Transitions and conclusions vex me, and I think many writers feel similarly. I know it matters that I carry my reader along with me from paragraph to paragraph, but I also don’t want to drag them. I’m looking for something between a sentence that begins with “Now I will transition…” and nothing at all.

Not that it’s so terrible to be direct, at least the first time. However, variety is the key if you really want to impress with style, and I think we can take the medley on the B-side of Abbey Road as an example of a variety of transitions. The Abbey Road Medley is a series of eight songs that transition easily from one to the next, but in different, creative ways. The first transition, from “You Never Give Me Your Money” to “Sun King” is possibly the most subtle. The song itself actually ends, in terms of the chords, rhythm and melody. All the voices and instruments fade away, until the listener is left with the sound of a strange little cricket.

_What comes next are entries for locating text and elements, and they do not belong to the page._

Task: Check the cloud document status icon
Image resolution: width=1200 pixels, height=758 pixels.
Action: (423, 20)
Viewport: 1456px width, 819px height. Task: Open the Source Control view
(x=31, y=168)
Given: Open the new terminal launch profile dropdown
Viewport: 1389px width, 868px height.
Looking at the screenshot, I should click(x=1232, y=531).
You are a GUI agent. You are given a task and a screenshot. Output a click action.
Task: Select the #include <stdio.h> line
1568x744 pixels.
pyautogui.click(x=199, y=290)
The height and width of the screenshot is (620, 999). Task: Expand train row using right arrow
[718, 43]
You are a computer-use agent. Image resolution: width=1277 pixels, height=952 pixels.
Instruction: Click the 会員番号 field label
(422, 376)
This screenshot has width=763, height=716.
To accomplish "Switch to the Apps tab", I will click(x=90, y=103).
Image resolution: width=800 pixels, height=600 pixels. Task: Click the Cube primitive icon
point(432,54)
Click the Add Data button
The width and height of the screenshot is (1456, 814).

The cricket is a small detail, something irrelevant to the music. However, the cricket’s chirp continues across the break between the tracks, and just like that the group makes the transition. The Beatles can continue with “Sun King,” one of Lennon’s trippy, relaxed songs in the tradition of “Dear Prudence,” knowing that their listener is still with them. Being insinuated comfortably into this song makes a considerable difference. “Sun King” itself is droning and otherworldly, and written in nonsense Portuguese. This leaves us with the question of how to transition out.

The answer the Beatles gave was letting the last chord, the resolution, of “Sun King” run into the next song, “Mean Mr Mustard,” basically moving the break slightly into “Sun King.” Although “Mean Mr Mustard” now begins with a chord that is very misleading, that’s mostly a problem if you’re analyzing “Mean Mr Mustard” as a discrete song or listening to the song in reverse. As much as I like this track, I don’t know of anyone who listens to it that way. Interestingly, the ending is the exact opposite. “Mean Mr Mustard” simply ends.

“Polythene Pam” begins abruptly. The listener knows another track must be coming because “Mean Mr Mustard” has concluded, so the next track, giving you no downtime whatsoever, gets right down to business with a hard and fast chord progression that comes back with the chorus. If every transition was this abrupt, the listener would be disoriented, but it’s refreshing as one form of transition among others.

Abbey Road

Much like sentence structure, I find the key to good transitions is variety. I’ve tried to use the medley from Abbey Road to demonstrate a few different ways to transition between paragraphs, and if you listen to the medley, you may be inspired by a few more I couldn’t articulate here. Hopefully you’ll even find some inspiration regarding conclusions.